= Beginning of Section =
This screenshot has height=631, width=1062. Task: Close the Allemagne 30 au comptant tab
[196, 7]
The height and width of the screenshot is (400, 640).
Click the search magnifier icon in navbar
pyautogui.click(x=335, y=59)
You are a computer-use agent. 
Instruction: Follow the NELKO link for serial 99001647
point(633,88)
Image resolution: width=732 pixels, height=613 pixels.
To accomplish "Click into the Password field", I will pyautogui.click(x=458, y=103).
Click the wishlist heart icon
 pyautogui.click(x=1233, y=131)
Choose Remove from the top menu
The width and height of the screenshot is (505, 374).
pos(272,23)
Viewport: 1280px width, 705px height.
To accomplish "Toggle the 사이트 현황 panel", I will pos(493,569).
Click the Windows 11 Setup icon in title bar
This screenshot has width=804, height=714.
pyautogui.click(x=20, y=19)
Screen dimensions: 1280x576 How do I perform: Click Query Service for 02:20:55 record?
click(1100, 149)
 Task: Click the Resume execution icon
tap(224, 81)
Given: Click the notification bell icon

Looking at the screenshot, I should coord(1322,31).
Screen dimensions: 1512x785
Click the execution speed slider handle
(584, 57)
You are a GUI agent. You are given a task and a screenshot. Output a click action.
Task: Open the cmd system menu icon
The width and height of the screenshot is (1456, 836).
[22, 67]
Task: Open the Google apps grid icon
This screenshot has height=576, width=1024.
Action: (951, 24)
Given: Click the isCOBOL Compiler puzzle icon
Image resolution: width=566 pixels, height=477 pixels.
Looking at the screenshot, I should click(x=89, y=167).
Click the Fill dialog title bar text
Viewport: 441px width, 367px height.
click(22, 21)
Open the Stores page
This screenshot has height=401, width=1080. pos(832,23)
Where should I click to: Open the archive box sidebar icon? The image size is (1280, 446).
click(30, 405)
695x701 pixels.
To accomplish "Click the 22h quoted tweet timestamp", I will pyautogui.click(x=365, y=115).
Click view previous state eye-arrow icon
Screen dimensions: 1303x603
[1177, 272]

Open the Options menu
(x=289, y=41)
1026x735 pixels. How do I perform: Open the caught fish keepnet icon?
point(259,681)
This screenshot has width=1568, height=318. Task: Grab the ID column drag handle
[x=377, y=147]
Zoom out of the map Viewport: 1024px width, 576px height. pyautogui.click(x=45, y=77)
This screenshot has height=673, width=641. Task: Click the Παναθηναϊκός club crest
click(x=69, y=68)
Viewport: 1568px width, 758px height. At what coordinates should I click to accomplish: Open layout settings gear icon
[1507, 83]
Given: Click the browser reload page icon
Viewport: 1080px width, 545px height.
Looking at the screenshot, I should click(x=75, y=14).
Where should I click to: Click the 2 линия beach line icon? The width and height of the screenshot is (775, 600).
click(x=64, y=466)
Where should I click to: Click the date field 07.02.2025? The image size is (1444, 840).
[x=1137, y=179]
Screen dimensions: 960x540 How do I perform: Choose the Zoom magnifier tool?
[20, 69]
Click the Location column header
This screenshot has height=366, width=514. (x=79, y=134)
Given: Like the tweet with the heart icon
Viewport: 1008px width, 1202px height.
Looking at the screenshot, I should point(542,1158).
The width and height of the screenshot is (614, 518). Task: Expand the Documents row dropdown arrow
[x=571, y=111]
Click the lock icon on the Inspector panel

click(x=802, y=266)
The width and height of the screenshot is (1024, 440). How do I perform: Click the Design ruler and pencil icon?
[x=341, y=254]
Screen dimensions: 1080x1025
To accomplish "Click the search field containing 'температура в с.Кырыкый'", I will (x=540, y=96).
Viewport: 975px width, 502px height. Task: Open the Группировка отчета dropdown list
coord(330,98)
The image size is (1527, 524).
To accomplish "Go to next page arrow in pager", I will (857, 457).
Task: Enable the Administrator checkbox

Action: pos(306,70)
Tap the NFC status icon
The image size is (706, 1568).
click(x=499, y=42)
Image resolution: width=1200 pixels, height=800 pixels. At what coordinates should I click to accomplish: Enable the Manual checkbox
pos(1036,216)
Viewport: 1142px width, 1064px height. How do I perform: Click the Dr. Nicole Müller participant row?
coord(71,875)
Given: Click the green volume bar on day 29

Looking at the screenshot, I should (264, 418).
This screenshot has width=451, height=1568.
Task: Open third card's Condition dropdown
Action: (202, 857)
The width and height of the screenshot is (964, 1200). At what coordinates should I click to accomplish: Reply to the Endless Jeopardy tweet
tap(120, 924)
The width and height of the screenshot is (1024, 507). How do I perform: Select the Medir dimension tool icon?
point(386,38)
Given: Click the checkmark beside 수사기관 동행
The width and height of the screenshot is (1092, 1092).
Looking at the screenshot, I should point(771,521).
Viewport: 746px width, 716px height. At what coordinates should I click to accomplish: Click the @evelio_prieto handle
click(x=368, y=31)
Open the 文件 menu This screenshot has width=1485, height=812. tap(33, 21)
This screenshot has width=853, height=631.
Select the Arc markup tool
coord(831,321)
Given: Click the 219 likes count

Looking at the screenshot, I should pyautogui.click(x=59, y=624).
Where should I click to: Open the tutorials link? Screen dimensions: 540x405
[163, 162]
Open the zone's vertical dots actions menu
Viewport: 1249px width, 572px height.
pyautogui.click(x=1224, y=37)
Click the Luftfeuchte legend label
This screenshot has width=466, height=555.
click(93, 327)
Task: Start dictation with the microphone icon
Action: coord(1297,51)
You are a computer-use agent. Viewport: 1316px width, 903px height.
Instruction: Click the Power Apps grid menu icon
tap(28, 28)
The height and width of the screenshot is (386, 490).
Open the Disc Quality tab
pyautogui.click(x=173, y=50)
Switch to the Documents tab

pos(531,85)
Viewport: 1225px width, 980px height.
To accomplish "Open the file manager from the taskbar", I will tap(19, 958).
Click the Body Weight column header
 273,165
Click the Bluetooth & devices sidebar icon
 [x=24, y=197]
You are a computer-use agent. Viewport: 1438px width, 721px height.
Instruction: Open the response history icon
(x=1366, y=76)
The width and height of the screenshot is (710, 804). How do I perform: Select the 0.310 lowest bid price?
= End of Section =
Copy exactly. Include the line containing "Instruction: Open the response history icon" and every later line through the end of the listing, and nothing else.

== Output below ==
Instruction: Open the response history icon
(x=1366, y=76)
The width and height of the screenshot is (710, 804). How do I perform: Select the 0.310 lowest bid price?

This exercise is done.